Monday, June 24, 2013

The Economist moves past...

...Steve Jobs and J. K. Rowling in the inequality discussion (again, my emphasis):

So why does Mr Mankiw pick three figures from the entertainment and computer industries, where everyone knows the "superstar" phenomenon is strongest? Because if he used examples from other industries, it would be even more difficult to convince the reader that the immense rewards being reaped by those at the top had anything to do with their unique contributions to the economy. Last year the highest-paid chief executive in the country, at $131m, was a guy named John Hammergren (above), who runs a medical and pharmaceuticals business called McKesson. If he hadn't been running McKesson, some other guy would have been.

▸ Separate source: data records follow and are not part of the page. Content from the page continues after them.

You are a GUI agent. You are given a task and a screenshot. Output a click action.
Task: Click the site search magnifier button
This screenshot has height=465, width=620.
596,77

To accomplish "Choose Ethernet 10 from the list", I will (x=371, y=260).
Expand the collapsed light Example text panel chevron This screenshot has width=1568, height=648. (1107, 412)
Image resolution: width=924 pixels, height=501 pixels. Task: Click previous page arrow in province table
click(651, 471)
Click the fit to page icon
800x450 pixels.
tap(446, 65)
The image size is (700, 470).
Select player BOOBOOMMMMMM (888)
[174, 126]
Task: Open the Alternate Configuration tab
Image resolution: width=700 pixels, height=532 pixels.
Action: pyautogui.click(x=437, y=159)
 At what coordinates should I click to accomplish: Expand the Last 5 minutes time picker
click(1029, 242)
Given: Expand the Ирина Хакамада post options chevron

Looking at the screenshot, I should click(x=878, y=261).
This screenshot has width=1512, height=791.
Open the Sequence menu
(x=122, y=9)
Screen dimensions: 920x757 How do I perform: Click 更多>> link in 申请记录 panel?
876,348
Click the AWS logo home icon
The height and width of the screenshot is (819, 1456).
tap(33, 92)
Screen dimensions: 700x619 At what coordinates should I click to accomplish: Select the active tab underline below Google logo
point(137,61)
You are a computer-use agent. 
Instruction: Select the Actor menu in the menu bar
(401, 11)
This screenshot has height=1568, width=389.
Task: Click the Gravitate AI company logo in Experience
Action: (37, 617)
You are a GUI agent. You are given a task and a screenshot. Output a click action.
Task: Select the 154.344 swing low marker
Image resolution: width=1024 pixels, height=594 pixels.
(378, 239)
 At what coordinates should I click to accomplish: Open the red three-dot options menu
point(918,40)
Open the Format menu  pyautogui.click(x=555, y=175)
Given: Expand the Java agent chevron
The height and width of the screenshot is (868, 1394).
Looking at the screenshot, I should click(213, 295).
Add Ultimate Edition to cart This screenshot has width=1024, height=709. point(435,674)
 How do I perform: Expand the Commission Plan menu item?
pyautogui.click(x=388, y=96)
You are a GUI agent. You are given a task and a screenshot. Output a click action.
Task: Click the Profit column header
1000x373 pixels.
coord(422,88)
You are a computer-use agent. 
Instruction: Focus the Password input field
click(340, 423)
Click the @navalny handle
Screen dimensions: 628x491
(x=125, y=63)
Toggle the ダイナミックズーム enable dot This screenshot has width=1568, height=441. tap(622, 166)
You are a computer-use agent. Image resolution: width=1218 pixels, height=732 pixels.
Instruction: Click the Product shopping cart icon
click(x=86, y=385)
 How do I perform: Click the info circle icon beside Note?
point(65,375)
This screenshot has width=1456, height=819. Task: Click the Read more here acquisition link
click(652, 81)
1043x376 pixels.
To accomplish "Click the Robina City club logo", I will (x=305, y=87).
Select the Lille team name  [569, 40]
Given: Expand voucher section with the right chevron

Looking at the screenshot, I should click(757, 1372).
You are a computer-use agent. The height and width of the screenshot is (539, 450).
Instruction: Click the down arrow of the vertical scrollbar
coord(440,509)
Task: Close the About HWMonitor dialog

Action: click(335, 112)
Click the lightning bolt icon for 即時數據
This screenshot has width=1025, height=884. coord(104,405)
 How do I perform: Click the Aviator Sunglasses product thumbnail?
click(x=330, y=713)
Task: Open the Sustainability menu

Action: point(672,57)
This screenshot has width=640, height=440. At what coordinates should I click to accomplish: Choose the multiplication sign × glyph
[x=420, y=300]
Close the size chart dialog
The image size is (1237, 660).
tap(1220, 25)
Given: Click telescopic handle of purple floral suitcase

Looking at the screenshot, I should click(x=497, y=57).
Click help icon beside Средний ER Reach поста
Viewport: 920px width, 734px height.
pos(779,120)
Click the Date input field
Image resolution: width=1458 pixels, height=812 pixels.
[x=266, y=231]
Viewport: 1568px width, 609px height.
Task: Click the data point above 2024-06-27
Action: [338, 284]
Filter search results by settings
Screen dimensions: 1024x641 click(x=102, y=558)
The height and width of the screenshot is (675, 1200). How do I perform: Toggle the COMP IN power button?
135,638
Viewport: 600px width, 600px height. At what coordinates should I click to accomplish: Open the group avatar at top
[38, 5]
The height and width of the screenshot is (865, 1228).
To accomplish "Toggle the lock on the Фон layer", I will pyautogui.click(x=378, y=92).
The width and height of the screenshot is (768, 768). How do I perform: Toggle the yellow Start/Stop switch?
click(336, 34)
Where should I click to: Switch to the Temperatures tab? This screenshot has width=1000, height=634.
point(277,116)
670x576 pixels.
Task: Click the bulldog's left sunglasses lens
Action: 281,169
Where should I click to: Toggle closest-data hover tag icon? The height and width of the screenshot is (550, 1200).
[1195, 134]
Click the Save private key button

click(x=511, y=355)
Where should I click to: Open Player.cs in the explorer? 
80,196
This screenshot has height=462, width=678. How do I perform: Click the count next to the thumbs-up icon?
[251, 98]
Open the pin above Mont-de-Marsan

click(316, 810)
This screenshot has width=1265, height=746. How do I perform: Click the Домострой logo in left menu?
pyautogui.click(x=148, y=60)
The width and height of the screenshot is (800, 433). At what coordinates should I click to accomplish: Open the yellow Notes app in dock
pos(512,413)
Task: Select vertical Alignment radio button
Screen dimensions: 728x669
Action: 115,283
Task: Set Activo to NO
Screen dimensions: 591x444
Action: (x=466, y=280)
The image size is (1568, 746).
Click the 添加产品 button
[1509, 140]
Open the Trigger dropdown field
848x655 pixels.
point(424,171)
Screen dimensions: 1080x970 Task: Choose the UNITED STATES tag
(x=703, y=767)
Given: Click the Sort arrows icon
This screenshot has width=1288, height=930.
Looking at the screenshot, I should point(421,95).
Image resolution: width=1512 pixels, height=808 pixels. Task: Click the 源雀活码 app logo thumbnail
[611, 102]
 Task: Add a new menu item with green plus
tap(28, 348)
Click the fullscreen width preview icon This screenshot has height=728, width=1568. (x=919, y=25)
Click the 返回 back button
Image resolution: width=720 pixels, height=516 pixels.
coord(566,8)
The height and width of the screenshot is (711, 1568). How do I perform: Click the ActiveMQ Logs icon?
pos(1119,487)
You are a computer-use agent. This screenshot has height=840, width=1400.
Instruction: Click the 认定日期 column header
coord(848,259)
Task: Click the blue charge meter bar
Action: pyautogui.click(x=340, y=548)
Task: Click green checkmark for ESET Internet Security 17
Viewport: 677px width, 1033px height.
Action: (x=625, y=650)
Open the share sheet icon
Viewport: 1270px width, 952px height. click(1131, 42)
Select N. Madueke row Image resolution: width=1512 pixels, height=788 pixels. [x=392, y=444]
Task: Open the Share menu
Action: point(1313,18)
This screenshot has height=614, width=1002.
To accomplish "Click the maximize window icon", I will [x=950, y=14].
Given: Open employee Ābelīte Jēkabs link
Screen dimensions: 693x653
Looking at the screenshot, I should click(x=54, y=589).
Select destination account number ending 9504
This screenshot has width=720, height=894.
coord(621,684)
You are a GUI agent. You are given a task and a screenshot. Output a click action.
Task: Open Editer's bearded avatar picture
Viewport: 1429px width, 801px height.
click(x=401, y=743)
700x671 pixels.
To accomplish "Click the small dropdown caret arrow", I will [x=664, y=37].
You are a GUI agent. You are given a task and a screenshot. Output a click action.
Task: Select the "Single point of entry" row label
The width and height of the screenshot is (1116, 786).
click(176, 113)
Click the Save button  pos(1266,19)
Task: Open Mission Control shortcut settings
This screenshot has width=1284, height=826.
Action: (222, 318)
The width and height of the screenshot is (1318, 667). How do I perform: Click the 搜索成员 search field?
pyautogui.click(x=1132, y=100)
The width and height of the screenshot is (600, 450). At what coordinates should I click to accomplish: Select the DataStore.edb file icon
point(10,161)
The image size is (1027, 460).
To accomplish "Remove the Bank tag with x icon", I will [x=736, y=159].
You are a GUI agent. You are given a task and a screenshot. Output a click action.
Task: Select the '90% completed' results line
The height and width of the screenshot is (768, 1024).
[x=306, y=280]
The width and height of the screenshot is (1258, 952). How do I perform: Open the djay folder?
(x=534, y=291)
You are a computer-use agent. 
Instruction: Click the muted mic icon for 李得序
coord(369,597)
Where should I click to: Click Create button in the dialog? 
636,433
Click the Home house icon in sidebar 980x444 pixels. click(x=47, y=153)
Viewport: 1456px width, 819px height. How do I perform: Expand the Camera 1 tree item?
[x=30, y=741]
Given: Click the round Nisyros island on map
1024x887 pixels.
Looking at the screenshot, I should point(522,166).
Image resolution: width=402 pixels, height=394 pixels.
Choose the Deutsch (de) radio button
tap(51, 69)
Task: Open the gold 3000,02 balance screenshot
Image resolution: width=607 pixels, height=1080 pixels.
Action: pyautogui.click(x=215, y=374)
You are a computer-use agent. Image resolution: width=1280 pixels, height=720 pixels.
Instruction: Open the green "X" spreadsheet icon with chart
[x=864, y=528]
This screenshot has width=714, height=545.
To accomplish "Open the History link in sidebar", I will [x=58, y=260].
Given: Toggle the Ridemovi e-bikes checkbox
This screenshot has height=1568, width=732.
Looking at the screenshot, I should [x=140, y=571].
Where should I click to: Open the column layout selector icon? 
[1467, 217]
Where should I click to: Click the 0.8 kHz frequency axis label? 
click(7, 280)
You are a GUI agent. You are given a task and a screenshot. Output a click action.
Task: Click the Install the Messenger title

If Michael Vascitelli ($64m) hadn't been running Vornado Realty Trust, somebody else would have. Perhaps those other guys wouldn't have been as good at their jobs; in that case, these firms would have lost market share to competitors. So what?

The social purpose of high executive pay is to create incentives for hard work to maximize profit. But these guys are being paid double what their predecessors were making in the 1980s, which was not exactly a period known for its stodgy egalitarianism. Are we seeing startlingly better corporate performance today than we were back then? Is there greater productive innovation in, say, medical technology or commercial real estate? Is our economy growing faster? Are general standards of living rising faster? No, no, no and no. What public interest is served by the fact that these CEOs, as a class, are earning a multiple of what their predecessors did a generation ago?